▸ REQUIRED ACTION:
Can you extend the piece below on not letting a loved one's bipolar disorder take over your life, picking up after its last sentence?

▸ SELECTED EXTRACT:
________________________

If you have allowed your life to be changed due to your loved one's diagnosis of bipolar disorder to the degree that you no longer do the things you used to do, or live the way you used to live, then you could be letting bipolar disorder overwhelm you, and that would be wrong.

 

I'm not saying that some things didn't have to change – of course they did.  With a diagnosis of bipolar disorder does come the necessity of a lifestyle change.  It means the addition of a healthy diet, exercise and sleep regimen, at the least.  It also means taking medications every day and seeing medical and mental health professionals on a regular basis.

 

These additional things may be quite different than your lifestyle before the bipolar diagnosis.  However, these are all positive changes, and all involve the management of the disorder.

 

What I'm talking about, however, is letting bipolar disorder so overwhelm you that you live in fear so that it changes your lifestyle in a negative way.

 

For example, I know a couple where the husband has bipolar disorder.  For all intensive purposes, he is stable and on medication.  They should be able to go wherever they want, whenever they want.  However, he is afraid to go anywhere, because he is so afraid that he will go into a bipolar episode.

________________________

▸ DATASET CONTENT:
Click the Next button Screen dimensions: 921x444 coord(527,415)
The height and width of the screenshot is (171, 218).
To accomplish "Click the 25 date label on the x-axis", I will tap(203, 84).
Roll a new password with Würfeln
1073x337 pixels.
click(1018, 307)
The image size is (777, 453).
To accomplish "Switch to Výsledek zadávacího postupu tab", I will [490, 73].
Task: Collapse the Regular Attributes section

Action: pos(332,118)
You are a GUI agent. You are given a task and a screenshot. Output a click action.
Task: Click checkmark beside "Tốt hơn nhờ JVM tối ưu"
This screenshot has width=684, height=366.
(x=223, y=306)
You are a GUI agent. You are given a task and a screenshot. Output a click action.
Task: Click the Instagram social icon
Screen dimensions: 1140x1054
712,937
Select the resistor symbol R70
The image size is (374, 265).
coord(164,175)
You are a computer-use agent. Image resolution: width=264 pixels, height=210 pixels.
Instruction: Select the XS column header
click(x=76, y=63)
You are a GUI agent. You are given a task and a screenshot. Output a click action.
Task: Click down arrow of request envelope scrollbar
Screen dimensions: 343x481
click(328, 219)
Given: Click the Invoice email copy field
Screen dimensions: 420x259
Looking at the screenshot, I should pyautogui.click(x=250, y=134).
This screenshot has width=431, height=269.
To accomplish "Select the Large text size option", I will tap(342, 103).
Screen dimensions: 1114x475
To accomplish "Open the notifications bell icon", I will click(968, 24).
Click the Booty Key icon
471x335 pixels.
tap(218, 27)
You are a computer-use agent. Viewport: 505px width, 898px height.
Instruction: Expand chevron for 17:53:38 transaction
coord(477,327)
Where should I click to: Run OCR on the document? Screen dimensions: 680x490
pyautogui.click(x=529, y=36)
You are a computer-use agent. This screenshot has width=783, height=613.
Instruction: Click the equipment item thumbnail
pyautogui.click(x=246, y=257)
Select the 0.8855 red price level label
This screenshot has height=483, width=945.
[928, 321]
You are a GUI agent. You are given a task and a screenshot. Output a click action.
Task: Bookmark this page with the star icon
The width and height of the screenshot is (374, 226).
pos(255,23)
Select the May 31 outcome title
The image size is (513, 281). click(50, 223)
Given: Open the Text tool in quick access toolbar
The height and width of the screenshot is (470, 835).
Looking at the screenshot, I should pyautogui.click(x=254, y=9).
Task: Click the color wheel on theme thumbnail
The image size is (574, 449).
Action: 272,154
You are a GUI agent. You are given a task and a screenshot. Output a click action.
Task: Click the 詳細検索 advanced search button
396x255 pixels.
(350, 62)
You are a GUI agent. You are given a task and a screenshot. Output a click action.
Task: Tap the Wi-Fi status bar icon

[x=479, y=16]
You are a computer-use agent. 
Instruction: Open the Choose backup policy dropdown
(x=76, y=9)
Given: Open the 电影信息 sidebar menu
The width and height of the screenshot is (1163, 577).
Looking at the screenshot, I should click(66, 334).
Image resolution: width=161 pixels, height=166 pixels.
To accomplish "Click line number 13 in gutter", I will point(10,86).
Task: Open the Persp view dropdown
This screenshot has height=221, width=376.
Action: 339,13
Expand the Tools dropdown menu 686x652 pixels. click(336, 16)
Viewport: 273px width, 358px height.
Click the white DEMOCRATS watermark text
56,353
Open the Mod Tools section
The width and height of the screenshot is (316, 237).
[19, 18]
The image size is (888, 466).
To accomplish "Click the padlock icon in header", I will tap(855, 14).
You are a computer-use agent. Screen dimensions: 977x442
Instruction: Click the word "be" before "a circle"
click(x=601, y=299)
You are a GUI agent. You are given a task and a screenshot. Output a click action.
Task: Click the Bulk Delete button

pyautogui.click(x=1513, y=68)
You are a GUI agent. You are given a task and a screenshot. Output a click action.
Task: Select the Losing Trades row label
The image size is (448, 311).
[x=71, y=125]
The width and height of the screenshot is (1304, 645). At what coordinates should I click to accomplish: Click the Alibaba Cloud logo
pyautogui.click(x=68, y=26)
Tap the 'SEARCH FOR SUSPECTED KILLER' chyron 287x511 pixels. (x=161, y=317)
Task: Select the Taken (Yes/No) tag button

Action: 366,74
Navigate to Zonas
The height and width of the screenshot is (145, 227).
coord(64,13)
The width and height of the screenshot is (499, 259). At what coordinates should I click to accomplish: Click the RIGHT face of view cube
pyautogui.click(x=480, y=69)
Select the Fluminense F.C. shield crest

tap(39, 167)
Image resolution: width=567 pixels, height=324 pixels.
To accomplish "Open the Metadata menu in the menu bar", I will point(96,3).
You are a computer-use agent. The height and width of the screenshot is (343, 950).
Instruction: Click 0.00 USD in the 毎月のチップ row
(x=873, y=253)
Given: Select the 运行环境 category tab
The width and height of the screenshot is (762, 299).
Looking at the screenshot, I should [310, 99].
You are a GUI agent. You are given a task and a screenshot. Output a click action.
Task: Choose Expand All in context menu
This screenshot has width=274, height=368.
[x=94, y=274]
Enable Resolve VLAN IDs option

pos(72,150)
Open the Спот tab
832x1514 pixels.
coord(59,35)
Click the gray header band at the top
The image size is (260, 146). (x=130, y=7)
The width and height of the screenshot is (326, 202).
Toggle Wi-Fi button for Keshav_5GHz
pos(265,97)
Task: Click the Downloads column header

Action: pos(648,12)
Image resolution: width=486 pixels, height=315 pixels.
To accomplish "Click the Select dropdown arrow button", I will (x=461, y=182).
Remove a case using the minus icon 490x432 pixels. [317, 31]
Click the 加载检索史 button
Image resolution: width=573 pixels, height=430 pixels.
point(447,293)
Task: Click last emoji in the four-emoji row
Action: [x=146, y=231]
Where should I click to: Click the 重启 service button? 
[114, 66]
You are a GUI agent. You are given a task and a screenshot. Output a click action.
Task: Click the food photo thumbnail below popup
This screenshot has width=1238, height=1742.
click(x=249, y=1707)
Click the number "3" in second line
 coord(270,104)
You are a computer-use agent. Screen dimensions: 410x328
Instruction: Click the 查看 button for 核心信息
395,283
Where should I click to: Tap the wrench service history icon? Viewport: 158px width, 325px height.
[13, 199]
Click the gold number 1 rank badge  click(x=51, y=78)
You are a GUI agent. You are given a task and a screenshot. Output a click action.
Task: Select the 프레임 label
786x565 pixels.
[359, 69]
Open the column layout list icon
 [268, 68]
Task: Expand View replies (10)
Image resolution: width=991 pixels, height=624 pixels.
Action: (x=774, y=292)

________________________

▸ ANSWER BELOW:
Now, chances are that this just isn't going to happen.  Bipolar episodes don't come out of nowhere.  Usually you will see signs and symptoms appear first, maybe a trigger or two.  You might see your loved one exhibit some bazaar behaviors, or what you've come to know as their episodic behavior before they actually go into a full-blown bipolar episode.  The point is that if you are being vigilant, you should see some warning signs before the actual episode hits.

 

If your loved one has been non-symptomatic for quite a while, if they have been taking their medication and seeing their doctor and therapist, and if they have been stable, then there's no reason that you can't live a normal life and do the things you want to do without fear of them going into an episode.

 

You shouldn't live in fear.  That is letting bipolar disorder overwhelm your life and dictate to you what you can and cannot do, and that is not good management of the disorder.  With good management, you can do whatever you want, whenever you want (within reason).